• Pixel coordinate grounding data
====

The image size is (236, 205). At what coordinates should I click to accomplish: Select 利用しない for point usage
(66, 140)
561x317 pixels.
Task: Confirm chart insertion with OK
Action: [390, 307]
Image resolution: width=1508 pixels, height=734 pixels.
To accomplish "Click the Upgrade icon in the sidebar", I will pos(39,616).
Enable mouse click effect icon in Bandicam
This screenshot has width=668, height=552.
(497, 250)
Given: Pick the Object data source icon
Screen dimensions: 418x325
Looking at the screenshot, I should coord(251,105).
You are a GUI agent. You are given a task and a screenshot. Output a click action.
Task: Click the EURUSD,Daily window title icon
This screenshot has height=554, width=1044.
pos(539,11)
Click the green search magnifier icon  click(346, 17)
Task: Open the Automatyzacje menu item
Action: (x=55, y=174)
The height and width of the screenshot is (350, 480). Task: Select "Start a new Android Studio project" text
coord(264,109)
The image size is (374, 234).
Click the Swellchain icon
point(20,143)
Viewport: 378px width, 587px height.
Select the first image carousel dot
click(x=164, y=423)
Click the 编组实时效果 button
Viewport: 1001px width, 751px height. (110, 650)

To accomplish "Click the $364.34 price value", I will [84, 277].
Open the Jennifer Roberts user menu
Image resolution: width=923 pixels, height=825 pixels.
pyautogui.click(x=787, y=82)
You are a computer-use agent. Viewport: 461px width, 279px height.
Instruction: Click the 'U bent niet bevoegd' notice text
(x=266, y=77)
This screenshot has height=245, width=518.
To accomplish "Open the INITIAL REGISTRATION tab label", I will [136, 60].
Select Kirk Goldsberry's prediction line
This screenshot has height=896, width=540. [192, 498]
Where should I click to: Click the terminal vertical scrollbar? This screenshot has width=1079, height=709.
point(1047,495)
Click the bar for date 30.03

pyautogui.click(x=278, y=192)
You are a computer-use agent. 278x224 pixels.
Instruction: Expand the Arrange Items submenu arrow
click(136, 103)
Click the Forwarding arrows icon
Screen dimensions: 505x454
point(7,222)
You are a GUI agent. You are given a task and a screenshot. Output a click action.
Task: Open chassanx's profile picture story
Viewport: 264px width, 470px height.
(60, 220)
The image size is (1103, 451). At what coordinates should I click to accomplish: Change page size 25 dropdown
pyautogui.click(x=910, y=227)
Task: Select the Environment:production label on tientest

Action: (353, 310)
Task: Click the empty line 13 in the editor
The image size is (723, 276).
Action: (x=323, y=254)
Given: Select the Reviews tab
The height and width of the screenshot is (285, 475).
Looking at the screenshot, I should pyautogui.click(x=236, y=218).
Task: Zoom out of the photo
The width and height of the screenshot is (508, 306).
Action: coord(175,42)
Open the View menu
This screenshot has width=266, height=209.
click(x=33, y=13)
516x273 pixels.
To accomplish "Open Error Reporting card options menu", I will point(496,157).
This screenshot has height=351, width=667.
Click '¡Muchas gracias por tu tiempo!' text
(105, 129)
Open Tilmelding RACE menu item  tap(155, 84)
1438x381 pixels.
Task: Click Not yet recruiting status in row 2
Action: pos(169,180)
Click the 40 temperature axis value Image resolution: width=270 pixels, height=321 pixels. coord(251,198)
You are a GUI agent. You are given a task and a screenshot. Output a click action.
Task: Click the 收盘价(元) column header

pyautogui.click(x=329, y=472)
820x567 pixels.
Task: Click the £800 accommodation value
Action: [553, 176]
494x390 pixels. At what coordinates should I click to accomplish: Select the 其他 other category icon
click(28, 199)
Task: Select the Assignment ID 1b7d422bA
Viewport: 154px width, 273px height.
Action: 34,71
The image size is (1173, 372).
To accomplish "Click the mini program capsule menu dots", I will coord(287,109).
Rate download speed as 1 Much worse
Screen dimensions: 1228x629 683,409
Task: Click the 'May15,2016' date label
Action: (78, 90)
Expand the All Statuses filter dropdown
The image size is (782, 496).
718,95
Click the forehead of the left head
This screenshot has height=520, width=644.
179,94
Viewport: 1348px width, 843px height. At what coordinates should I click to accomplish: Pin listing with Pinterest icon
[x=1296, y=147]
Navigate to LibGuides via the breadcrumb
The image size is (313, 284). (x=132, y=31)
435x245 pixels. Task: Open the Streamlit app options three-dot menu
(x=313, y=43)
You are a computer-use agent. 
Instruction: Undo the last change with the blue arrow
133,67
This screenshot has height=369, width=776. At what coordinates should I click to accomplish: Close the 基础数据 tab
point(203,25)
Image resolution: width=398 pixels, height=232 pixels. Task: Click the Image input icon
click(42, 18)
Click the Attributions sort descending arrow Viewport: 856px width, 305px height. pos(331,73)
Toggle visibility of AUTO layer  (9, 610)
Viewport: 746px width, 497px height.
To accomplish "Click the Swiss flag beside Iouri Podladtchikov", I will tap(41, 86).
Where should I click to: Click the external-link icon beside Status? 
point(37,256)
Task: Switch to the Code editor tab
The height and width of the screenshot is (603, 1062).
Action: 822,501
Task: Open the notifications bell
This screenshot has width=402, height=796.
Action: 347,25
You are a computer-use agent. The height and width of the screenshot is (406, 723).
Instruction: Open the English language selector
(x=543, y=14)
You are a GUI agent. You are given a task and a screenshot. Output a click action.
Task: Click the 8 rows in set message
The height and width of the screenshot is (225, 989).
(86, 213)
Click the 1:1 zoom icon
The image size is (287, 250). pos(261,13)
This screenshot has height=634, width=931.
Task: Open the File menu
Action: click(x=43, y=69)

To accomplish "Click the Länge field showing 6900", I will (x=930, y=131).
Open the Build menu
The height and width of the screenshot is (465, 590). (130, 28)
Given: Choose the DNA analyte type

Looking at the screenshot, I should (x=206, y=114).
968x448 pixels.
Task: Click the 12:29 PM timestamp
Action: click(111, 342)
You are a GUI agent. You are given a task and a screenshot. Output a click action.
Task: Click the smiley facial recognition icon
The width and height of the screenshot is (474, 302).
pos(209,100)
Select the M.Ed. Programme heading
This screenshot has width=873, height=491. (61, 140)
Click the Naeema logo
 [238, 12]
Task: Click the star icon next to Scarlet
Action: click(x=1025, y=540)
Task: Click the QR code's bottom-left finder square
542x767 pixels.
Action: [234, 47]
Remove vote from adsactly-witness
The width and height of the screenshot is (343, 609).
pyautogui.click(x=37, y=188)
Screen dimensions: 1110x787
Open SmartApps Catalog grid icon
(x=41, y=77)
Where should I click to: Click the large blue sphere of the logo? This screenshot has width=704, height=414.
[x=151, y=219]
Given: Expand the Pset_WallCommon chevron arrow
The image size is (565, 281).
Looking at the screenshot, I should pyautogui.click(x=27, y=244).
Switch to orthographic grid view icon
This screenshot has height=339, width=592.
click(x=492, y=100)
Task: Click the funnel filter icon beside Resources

====

• Your task
Your answer should be each line from the entries that includes the string "computer".

• Task result
You are a computer-use agent. Viewport: 461px width, 279px height.
You are a computer-use agent. 278x224 pixels.
You are a computer-use agent. 
You are a computer-use agent. The height and width of the screenshot is (406, 723).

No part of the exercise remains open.